**Passage shown:**
++++++++++

| Learning from Baseball, NASCAR
… and the U.S. Navy SEALs
A guest editorial by Mark Gardiner
On the Monday following the AMA national at Fontucky, I went surfing
at Coronado, off the public beach between the Naval Air Station
and the U.S. Navy SEAL training center. After drying off, I hit
a local café for a jolt and the papers.
I was pleasantly surprised to spot a color photo of Mat Mladin
atop the San Diego Union-Tribune’s sports section.
The banner referred me to the back page, where I found a detailed
write-up and several large color pictures. It was the most extensive
coverage of an AMA national that I can recall seeing in a major-market
newspaper.
Mentally, I chalked up a win for AMA Pro Racing. After all, our
sport attracts—at best—a niche audience in the U.S.,
so we crave attention from the mainstream media. When Bubba Stewart
was profiled in Sports Illustrated, the SI story
was treated as news in motorcycle magazines.
Then I read the text, written by the Union-Tribune’s
Bill Center, in which he compared AMA Superbike racing to baseball
and NASCAR—a writer’s trick he used to draw in mainstream
readers.
"Want to see great racing that will put your hair on end?
Watch an AMA Superbike road race.... In a word, breathtaking,"
So far, so good, eh? The stuff AMA dreams are made of. But Center
continued:
"Which is about what you can expect to get from America's
best riders off the track—a word.
“And Yogi Berra would have been so proud of Mladin’s
answer when the rider was asked about the failed clutch that prevented
him from winning all five of the races run so far in 2005.
“‘Yesterday is yesterday, today is today,’ Mladin
said. ‘We’re living and breathing fresh air and it’s
that old saying, racing is racing.’
“But Berra said those things with a twinkle in his eye. Mladin
was cockily dead serious.”
Center finally admonished Mladin, "Lighten up, Mat, make your
sport interesting to the masses. Sell it."

++++++++++

According to the editorial, who wrote the newspaper story that compared AMA Superbike racing to baseball and NASCAR?

**Data:**

++++++++++

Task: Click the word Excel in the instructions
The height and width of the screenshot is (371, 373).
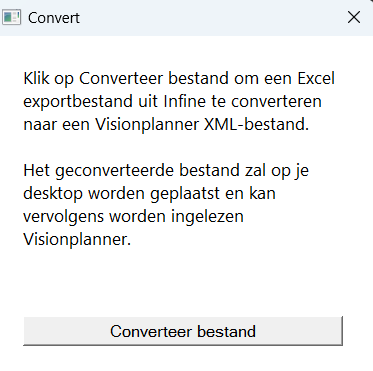Action: tap(316, 79)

++++++++++

**Correct response:** Bill Center of the San Diego Union-Tribune.